Other Ways to Compute Gradients

Using our loss function as an example (loss_fn()), there are several other ways we could compute gradients:

  1. tfe.implicit_gradients()
  2. tfe.gradients_function()
  3. tfe.implicit_value_and_gradients()
  4. tfe.value_and_gradients_function()

Each of these functions does the following:

  • Wraps a function.
  • Returns a function with the same input signature as the wrapped function.

They differ only in what information they return.

Gradients-only functions

The following two functions return a function that returns only the variables' gradients:

  1. tfe.gradients_function(): Returns the partial derivatives of the function f() with respect to the parameters of f().
  2. tfe.implicit_gradients(): Returns the partial derivatives of the function f() with respect to the trainable parameters (tf.Variable) used by f().

In our example above, the tf.layers.Dense object encapsulates the trainable parameters.

Value and gradients functions

The following two functions are identical to their counterparts above, except that they also return the value of the wrapped function.

  1. tfe.implicit_value_and_gradients()
  2. tfe.value_and_gradients_function()

Gradient demos

In the demos below, we show examples for the implicit_* functions, since our existing loss function works seamlessly with these versions. (The other versions require that your parameters are tensors and tensors only; in our example, we're using a Dense layer.)

In [13]:
# tfe.implicit_gradients() demo
gradients_fn = tfe.implicit_gradients(loss_fn)

# Returns only gradients and variables:
gradients_fn(inputs, labels, wb)
Out[13]:
[(<tf.Tensor: id=673, shape=(1, 1), dtype=float32, numpy=array([[-0.26846504]], dtype=float32)>,
  <tf.Variable 'dense/kernel:0' shape=(1, 1) dtype=float32>),
 (<tf.Tensor: id=671, shape=(1,), dtype=float32, numpy=array([-0.32890949], dtype=float32)>,
  <tf.Variable 'dense/bias:0' shape=(1,) dtype=float32>)]
In [14]:
# tfe.implicit_value_and_gradients() demo
value_gradients_fn = tfe.implicit_value_and_gradients(loss_fn)

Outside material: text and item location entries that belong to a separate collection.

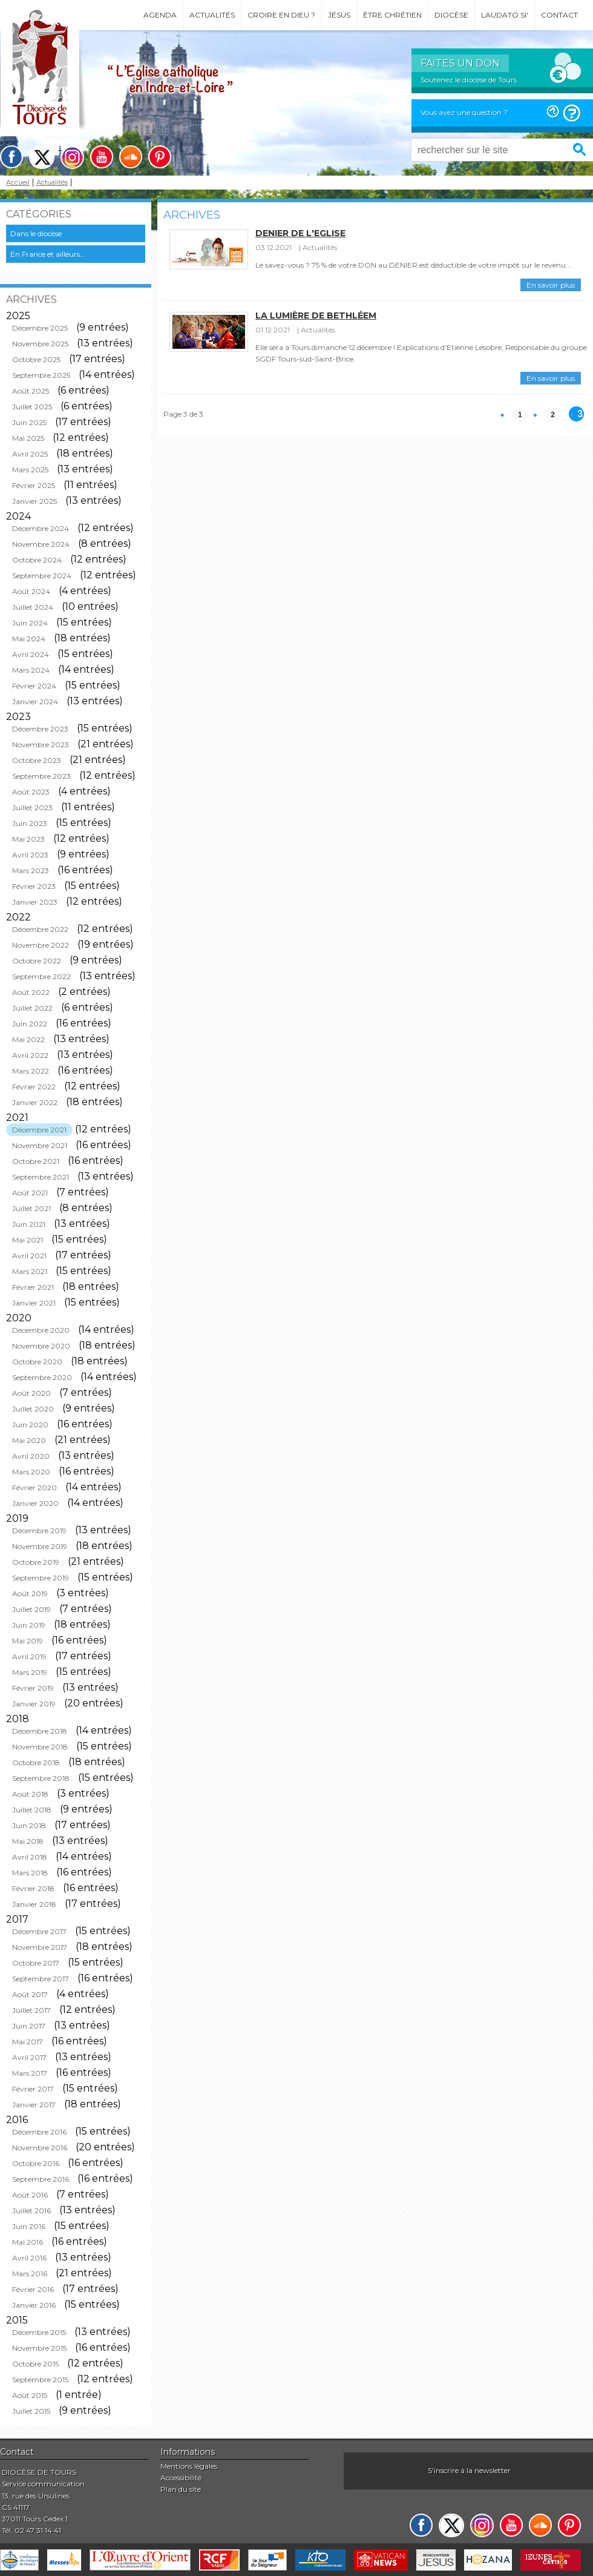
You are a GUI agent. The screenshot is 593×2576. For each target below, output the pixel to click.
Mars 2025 (30, 469)
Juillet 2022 (32, 1007)
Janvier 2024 (35, 701)
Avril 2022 (30, 1055)
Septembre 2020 (42, 1377)
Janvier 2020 (35, 1503)
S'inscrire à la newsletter (469, 2470)
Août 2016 (30, 2194)
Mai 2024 (28, 638)
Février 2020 (34, 1487)
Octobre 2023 (36, 760)
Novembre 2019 (39, 1546)
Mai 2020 (29, 1440)
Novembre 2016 (39, 2147)
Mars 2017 (29, 2073)
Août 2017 (30, 1994)
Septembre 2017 (40, 1978)
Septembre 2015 (40, 2379)
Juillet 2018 (31, 1809)
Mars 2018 (30, 1872)
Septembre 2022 (41, 976)
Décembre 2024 (40, 528)
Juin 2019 (28, 1625)
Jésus (339, 14)
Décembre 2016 (39, 2131)
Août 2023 (31, 791)
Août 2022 (31, 992)
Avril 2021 (29, 1255)
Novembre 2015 (39, 2348)
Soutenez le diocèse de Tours (469, 79)
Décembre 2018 (39, 1730)
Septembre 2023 (41, 776)
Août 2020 (31, 1393)
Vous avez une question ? (464, 112)
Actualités (212, 14)
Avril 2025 (30, 453)
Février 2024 (34, 685)
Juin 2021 (28, 1224)
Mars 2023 (30, 870)
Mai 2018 (28, 1841)
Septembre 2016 (40, 2179)
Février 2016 (33, 2289)
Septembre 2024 (41, 575)
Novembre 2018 (40, 1746)
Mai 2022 (28, 1039)
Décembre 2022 (40, 929)
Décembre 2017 (39, 1931)
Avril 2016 (29, 2257)
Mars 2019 (29, 1672)
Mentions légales (188, 2466)
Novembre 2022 (40, 944)
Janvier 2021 (34, 1302)
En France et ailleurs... (47, 254)
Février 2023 (34, 886)
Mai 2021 (27, 1239)
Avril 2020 (31, 1456)
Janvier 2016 (34, 2305)
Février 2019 (33, 1688)
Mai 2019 (27, 1640)
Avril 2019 (29, 1656)
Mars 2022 (30, 1070)
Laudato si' (504, 14)
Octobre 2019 (35, 1562)
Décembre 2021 (39, 1129)
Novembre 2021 (39, 1145)
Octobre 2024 (37, 559)
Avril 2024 (30, 654)
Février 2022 (34, 1086)
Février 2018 (33, 1888)
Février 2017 (33, 2088)
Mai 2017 (27, 2041)
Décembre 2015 (39, 2332)
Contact (559, 14)
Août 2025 (30, 390)
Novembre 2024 (41, 544)
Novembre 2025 (40, 343)
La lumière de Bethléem (315, 315)
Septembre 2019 (40, 1577)
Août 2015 (29, 2395)
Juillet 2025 (32, 406)
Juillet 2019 (31, 1609)
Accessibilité (180, 2477)
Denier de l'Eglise (300, 233)
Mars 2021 (29, 1271)
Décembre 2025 (40, 327)
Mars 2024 (31, 670)
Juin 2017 (28, 2025)
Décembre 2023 (40, 728)
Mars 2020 (31, 1471)
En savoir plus (550, 284)
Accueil (18, 183)
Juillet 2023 (32, 807)
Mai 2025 (28, 438)
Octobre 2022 (36, 960)
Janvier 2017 (34, 2104)
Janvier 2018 (34, 1904)
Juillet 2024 (32, 607)
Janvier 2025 (34, 501)
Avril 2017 (29, 2057)
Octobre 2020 (37, 1361)
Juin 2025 (29, 422)
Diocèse (451, 14)
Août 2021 (30, 1192)
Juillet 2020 (33, 1408)
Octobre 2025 (36, 359)
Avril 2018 (29, 1856)
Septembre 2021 (40, 1176)
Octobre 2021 (35, 1161)
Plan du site (180, 2489)
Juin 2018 (29, 1825)
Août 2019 (30, 1593)
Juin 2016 (28, 2226)
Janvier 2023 (34, 902)
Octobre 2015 (35, 2363)
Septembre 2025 (41, 375)
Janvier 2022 (34, 1102)
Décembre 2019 (39, 1530)
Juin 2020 (30, 1424)
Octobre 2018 (36, 1762)
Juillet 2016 (31, 2210)
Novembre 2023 (40, 744)
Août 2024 (31, 591)
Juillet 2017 (31, 2010)
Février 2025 (33, 485)
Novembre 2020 (41, 1345)
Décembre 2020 (41, 1330)
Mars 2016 (29, 2273)
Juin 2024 (30, 622)
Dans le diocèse (36, 233)
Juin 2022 (29, 1023)
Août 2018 (30, 1793)
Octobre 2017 (35, 1962)
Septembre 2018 (41, 1778)
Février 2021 (33, 1287)
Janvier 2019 (34, 1703)
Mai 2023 (28, 839)
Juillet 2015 (31, 2411)
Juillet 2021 (31, 1208)
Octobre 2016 (35, 2163)
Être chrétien (392, 14)
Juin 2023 (29, 823)
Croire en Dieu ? (281, 14)
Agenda (160, 14)
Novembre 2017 (39, 1947)
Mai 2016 (27, 2242)
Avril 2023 (30, 854)
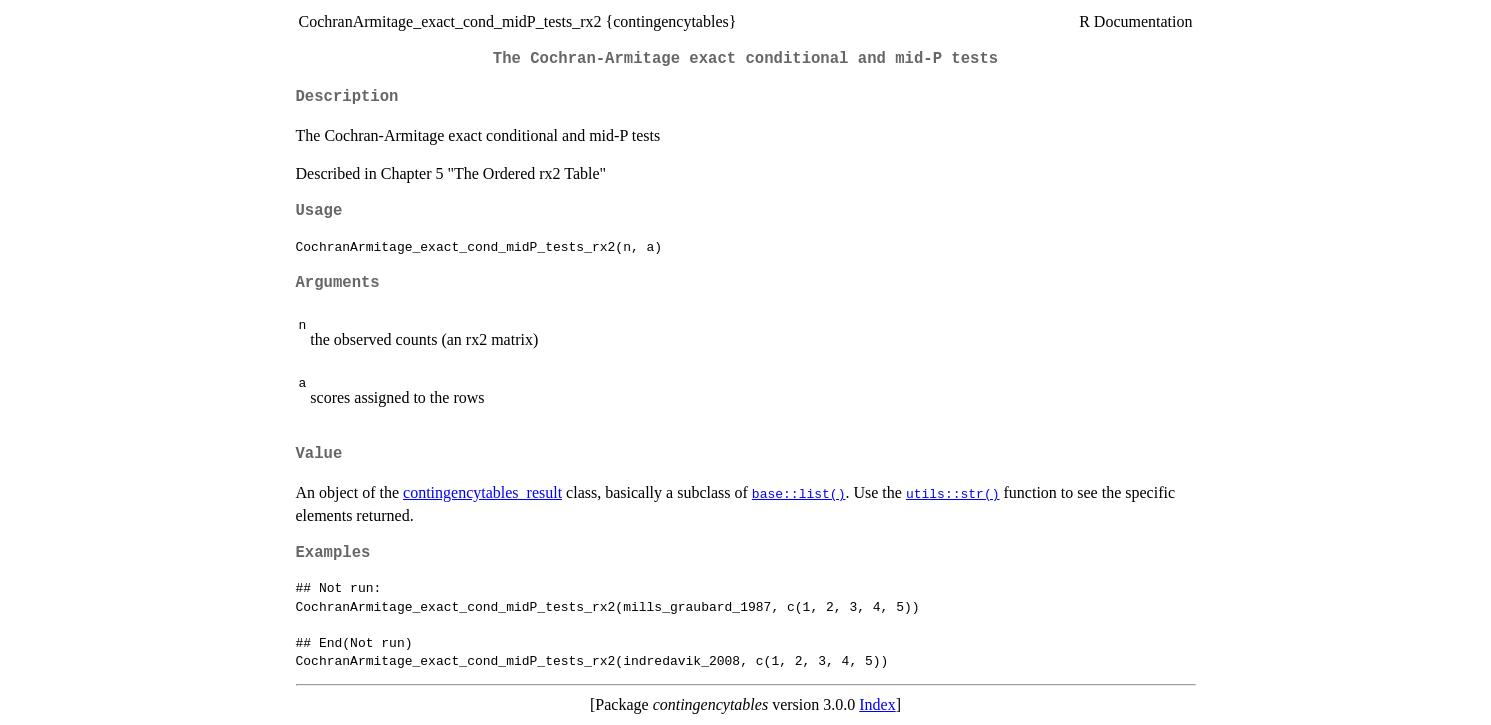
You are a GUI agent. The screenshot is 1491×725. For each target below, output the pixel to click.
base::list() (799, 493)
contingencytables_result (482, 492)
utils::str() (953, 493)
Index (877, 704)
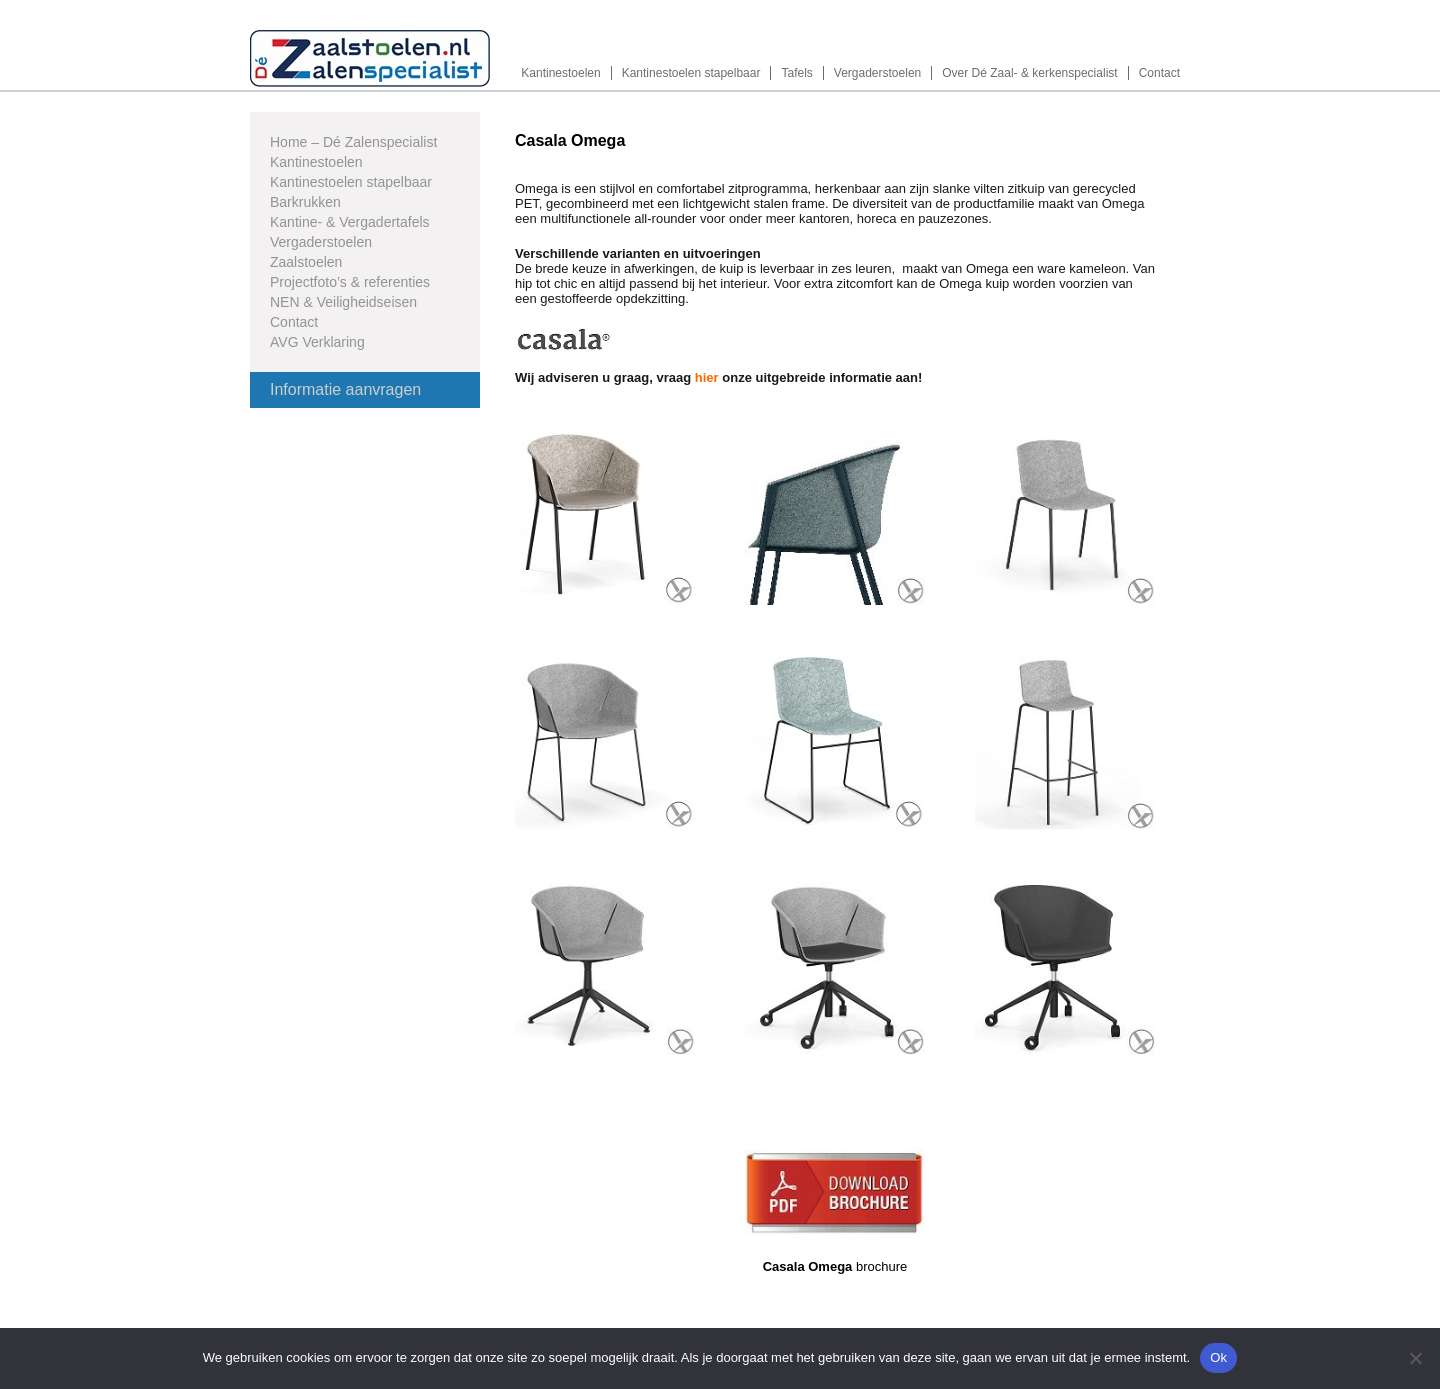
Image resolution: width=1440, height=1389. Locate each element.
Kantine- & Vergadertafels (350, 222)
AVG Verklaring (317, 342)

# Returns the value returned by the function passed in, gradients, and variables:
value_gradients_fn(inputs, labels, wb)
Out[14]:
(<tf.Tensor: id=688, shape=(), dtype=float32, numpy=1.0623235>,
 [(<tf.Tensor: id=720, shape=(1, 1), dtype=float32, numpy=array([[-0.26846504]], dtype=float32)>,
   <tf.Variable 'dense/kernel:0' shape=(1, 1) dtype=float32>),
  (<tf.Tensor: id=718, shape=(1,), dtype=float32, numpy=array([-0.32890949], dtype=float32)>,
   <tf.Variable 'dense/bias:0' shape=(1,) dtype=float32>)])